■ **About this task**:
From the records below, copy every line that contains the word "computer".

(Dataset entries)
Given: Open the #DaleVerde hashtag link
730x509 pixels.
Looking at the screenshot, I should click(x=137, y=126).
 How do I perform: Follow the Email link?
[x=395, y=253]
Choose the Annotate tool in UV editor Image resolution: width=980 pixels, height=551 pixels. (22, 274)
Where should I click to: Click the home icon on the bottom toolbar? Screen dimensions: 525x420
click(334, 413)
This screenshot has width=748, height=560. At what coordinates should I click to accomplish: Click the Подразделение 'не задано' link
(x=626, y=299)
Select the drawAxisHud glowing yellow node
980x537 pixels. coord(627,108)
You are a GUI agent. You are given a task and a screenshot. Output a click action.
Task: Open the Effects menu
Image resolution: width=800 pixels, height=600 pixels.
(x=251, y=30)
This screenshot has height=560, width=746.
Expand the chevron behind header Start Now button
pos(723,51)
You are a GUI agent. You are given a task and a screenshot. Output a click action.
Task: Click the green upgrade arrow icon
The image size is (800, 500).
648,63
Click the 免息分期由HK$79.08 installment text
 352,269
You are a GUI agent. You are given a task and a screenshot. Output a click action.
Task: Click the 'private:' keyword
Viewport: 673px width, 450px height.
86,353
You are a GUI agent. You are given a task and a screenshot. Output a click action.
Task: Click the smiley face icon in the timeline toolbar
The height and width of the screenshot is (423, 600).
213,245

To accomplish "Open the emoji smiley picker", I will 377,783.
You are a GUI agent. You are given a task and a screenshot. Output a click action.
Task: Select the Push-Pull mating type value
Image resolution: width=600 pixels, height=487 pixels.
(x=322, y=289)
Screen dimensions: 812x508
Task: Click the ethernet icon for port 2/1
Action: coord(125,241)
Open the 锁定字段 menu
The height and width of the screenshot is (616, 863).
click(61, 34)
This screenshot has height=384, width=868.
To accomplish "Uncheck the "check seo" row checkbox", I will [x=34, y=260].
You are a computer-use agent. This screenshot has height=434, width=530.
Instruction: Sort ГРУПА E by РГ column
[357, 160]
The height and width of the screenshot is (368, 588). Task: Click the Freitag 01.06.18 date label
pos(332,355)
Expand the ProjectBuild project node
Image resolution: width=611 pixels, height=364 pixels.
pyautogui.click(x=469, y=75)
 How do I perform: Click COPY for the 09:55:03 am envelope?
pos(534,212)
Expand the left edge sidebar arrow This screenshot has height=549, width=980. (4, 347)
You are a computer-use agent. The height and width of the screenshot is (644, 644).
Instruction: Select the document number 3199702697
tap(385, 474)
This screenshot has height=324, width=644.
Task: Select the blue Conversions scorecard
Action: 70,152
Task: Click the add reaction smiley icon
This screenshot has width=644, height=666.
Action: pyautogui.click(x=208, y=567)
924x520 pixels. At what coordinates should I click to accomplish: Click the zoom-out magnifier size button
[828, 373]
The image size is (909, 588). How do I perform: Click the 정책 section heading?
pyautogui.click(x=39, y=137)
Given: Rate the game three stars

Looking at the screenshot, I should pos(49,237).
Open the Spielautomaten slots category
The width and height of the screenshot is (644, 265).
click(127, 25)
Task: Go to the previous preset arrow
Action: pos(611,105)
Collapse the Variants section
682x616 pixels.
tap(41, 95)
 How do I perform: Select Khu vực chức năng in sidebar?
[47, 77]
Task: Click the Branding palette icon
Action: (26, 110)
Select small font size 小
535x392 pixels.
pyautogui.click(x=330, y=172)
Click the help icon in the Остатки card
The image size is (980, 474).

■ **Exercise result**:
You are a computer-use agent. This screenshot has height=434, width=530.
You are a computer-use agent. The height and width of the screenshot is (644, 644).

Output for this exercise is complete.